Rapport de Gérard Quinn, expert des droits des personnes handicapées des Nations Unies : « L’humanité doit tirer le meilleur de l’IA, pas le pire »

Lors de la 49ème session de Conseil des droits de l’homme qui s’est déroulée du 28 février au 1er avril dernier, Gérard Quinn a soumis un rapport comprenant une étude sur l’intelligence artificielle et les droits des personnes handicapées. Selon lui, si l’IA peut présenter d’énormes atouts pour les personnes handicapées, ses effets discriminants peuvent avoir des conséquences sur leurs droits. Il souligne donc l’urgence de « lancer un débat sur le ratio risques/possibilités de l’intelligence artificielle dans le contexte du handicap. »

L’article 1 de la Déclaration Universelle des Droits de l’Homme, adoptée par l’Assemblée générale des Nations Unies en 1948, stipule : « Tous les êtres humains naissent libres et égaux en dignité et en droits ». L’absence de discrimination, énoncée à l’article 2, est ce qui garantit cette égalité.

Pour garantir aux personnes handicapées la pleine jouissance de leurs droits sans discrimination, Le Conseil des droits de l’homme a établi le mandat de Rapporteur Spécial sur les droits des personnes handicapées en 2014 qui vise à renforcer les efforts pour reconnaître, promouvoir, mettre en œuvre et surveiller les droits des personnes handicapées. Gérard Quinn exerce ce mandat depuis octobre 2020.

Le rapport de Gérard Quinn sur les droits des personnes handicapées

Selon ce rapport, bien que le sujet suscite un vif intérêt général, les avantages directs et les inconvénients potentiels de l’intelligence artificielle pour les personnes handicapées, qui sont près d’un milliard dans le monde, n’ont guère fait l’objet d’évaluations détaillées. Cependant, des institutions nationales des droits de l’homme commencent à s’intéresser au ratio risques/possibilités des systèmes d’intelligence artificielle et de leur utilisation au regard des droits de l’homme.

Gérard Quinn déclare :

« Les nouvelles technologies peuvent être extrêmement bénéfiques pour les personnes handicapées et stimuler la recherche d’une égalité inclusive dans un large éventail de domaines tels que l’emploi, l’éducation et la vie autonome. Cependant, il existe de nombreux impacts discriminatoires bien connus. »

Il y a une prise de conscience croissante des problèmes que peuvent poser ces nouvelles technologies du point de vue des droits de l’homme, certains sont cependant supportés exclusivement, ou de façon différenciée et disproportionnée, par les personnes handicapées.

Le débat doit donc porter plus spécifiquement sur leurs conséquences sur les droits des personnes handicapées tels qu’établis dans la Convention relative aux droits des personnes handicapées, notamment les droits à la vie privée, à l’autonomie, à l’éducation, à l’emploi, à la santé, à l’autonomie de vie et à la participation.

####################

Exercices à traiter -
#1 Dans le dernier paragraphe du texte source, relevez tous les droits qui sont cités après le mot « notamment ».
#2 Veuillez extraire du texte source le passage compris entre « L’article 1 de » et « depuis octobre 2020. », bornes incluses.

Extraits de données -
####################

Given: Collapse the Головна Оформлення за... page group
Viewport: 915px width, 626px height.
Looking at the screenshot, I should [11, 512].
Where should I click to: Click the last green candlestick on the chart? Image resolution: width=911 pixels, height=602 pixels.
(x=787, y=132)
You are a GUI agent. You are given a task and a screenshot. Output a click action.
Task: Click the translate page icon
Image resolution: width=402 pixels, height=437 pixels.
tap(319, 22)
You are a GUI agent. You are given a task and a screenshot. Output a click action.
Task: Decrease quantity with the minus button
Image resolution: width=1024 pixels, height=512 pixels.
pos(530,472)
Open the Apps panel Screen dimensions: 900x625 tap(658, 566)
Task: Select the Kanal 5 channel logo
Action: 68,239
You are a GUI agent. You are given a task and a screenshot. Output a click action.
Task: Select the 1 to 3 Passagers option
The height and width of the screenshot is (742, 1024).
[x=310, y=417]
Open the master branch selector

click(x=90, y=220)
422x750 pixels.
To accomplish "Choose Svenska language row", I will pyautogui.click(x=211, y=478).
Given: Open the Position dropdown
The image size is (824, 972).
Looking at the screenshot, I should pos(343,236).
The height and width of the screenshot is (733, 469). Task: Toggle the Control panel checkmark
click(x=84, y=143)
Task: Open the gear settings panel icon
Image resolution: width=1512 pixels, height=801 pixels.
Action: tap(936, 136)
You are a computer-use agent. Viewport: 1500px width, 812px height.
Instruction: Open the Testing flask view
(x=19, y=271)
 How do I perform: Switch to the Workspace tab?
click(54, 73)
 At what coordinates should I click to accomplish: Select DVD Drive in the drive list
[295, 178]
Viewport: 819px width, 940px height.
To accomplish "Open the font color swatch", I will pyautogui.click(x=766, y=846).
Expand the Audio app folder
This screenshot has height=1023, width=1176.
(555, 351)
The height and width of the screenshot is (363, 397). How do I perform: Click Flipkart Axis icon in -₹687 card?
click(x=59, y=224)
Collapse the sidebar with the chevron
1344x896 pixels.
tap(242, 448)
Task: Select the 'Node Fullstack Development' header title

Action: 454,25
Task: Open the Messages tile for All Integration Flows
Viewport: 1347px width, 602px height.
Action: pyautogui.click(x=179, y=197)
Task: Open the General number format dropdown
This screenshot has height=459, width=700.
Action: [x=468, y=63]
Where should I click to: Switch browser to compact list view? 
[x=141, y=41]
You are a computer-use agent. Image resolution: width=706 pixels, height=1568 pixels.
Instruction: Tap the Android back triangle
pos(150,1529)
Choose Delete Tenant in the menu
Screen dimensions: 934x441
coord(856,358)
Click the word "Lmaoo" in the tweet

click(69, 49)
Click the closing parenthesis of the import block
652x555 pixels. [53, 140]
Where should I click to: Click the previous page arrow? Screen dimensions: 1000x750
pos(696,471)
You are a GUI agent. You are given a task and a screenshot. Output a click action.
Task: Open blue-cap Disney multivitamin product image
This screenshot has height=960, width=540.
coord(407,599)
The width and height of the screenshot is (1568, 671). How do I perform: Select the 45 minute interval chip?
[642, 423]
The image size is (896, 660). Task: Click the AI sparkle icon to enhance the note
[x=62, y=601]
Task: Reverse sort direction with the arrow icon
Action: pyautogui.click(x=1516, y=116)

####################

Réponses par exercice -
#1
- le droit à la vie privée
- le droit à l'autonomie
- le droit à l'éducation
- le droit à l'emploi
- le droit à la santé
- le droit à l'autonomie de vie
- le droit à la participation

#2
L’article 1 de la Déclaration Universelle des Droits de l’Homme, adoptée par l’Assemblée générale des Nations Unies en 1948, stipule : « Tous les êtres humains naissent libres et égaux en dignité et en droits ». L’absence de discrimination, énoncée à l’article 2, est ce qui garantit cette égalité.

Pour garantir aux personnes handicapées la pleine jouissance de leurs droits sans discrimination, Le Conseil des droits de l’homme a établi le mandat de Rapporteur Spécial sur les droits des personnes handicapées en 2014 qui vise à renforcer les efforts pour reconnaître, promouvoir, mettre en œuvre et surveiller les droits des personnes handicapées. Gérard Quinn exerce ce mandat depuis octobre 2020.